Commento al Vangelo di domenica 3 Marzo 2019 – mons. Giuseppe Mani

Nel Vangelo di questa domenica Gesù ci propone alcune riflessioni sapienziali. La nostra vita deve essere vissuta con saggezza, altrimenti prende direzioni sbagliate e finisce male. La prima cosa richiesta è scegliere bene il proprio maestro. Senza maestro infatti non si apprende la sapienza, ci manca un’esperienza adeguata. Dobbiamo approfittare dell’esperienza dei maestri. Quello che è vero per l’arte, per la medicina è vero per la vita. Ciascuno riceve dalla natura i primi maestri nei genitori, poi si tratta di fare delle scelte da chi imparare, chi considerare i propri maestri. Gesù ci mette in guardia dalla scelta di maestri ciechi che finiscono nella fossa portandosi dietro i loro discepoli.

Gesù si presenta come il solo maestro: “Voi non fatevi chiamare “maestri”, perché uno solo è il vostro maestro, il Cristo” (Mt 23,16) Durante l’ultima cena dice : “Voi mi chiamate maestro e Signore e dite bene perchè lo sono….Vi ho dato l’esempio perché come ho fatto io facciate anche voi”. Il maestro insegna soprattutto attraverso l’esempio. Dirà alla fine “Ogni albero si riconosce dal suo frutto”. L’insegnamento di Gesù sul maestro è quanto mai opportuno perché essendo la vita essenzialmente relazione l’uomo è sempre condizionato dal contatto con gli altri. Per questo una delle preoccupazioni principali dei genitori è vigilare sulla compagnia dei propri figli ed è su questo principio che si fonda la teoria della moda che non riguarda soltanto il modo di vestire ma anche quello di pensare, i “maitres a penser” condizionano davvero la mentalità delle persone.

Il nostro unico maestro è Cristo Gesù e i veri maestri si misurano dal riferimento a Lui. solo così siamo certi di non finire nella fossa. Gesù poi rivolge una domanda “Perché guardi la pagliuzza che è nell’occhio di tuo fratello e non la trave che è nel tuo?”. Dobbiamo riconoscere che siamo spontaneamente portati a essere indulgenti con noi stessi ed esigenti con gli altri. Invece dovremmo fare il contrario. Gesù tocca così un argomento di cui Dio è geloso: quello del giudizio. Gesù lo riserva esclusivamente a se e ci mette in guardia perché “Sarete giudicati dal modo con cui giudicate gli altri”. “ Un uomo di mondo” disse che a pensar male delle persone si farà peccato però solitamente ci si indovina.

▶ I dati:
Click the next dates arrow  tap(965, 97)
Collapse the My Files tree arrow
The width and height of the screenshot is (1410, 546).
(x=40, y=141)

▶ Elenco dei compiti:
[1] Rispondi alle seguenti domande sul commento al Vangelo, una per riga:
(a) In chi ciascuno riceve dalla natura i primi maestri?
(b) Attraverso che cosa insegna soprattutto il maestro?
(c) Di quale argomento Dio è geloso?
[2] Riassumi il commento al Vangelo in due frasi.
[3] Continua il commento al Vangelo dopo l'ultima frase riportata.

▶ Risposte per compito:
[1]
(a) Nei genitori.
(b) Attraverso l'esempio.
(c) Del giudizio.

[2] La vita va vissuta con saggezza scegliendo bene il proprio maestro, e Gesù si presenta come il solo maestro, che insegna soprattutto attraverso l'esempio. Con la domanda sulla pagliuzza e sulla trave, Gesù ricorda che siamo indulgenti con noi stessi ed esigenti con gli altri, e avverte che saremo giudicati dal modo in cui giudichiamo gli altri.

[3]
E’ proprio vero soprattutto quando pensano male di noi. Il Signore, che “vede nel segreto” ci dice che abbiamo delle travi negli occhi che ci proibiscono di vedere, siamo dei veri ciechi. Non è detto che non dobbiamo aiutare gli altri a liberarsi delle pagliuzze che impediscono loro di vedere, ma di farlo con la carità e con quella umiltà che incoraggia gli altri a fare la stessa cosa nei nostri confronti: esercitare così la correzione fraterna, quello che proprio vuole il Signore. L’ultima parte del Vangelo di questa domenica riguarda i frutti. Gesù afferma: “Non c’è albero buono che faccia frutti cattivi, ne albero cattivo che faccia frutti buoni. Ogni albero si riconosce dal suo frutto”. Poi lo applica a noi, la considerazione è ovvia “L’uomo buono trae fuori il bene dal tesoro del suo cuore ecc…”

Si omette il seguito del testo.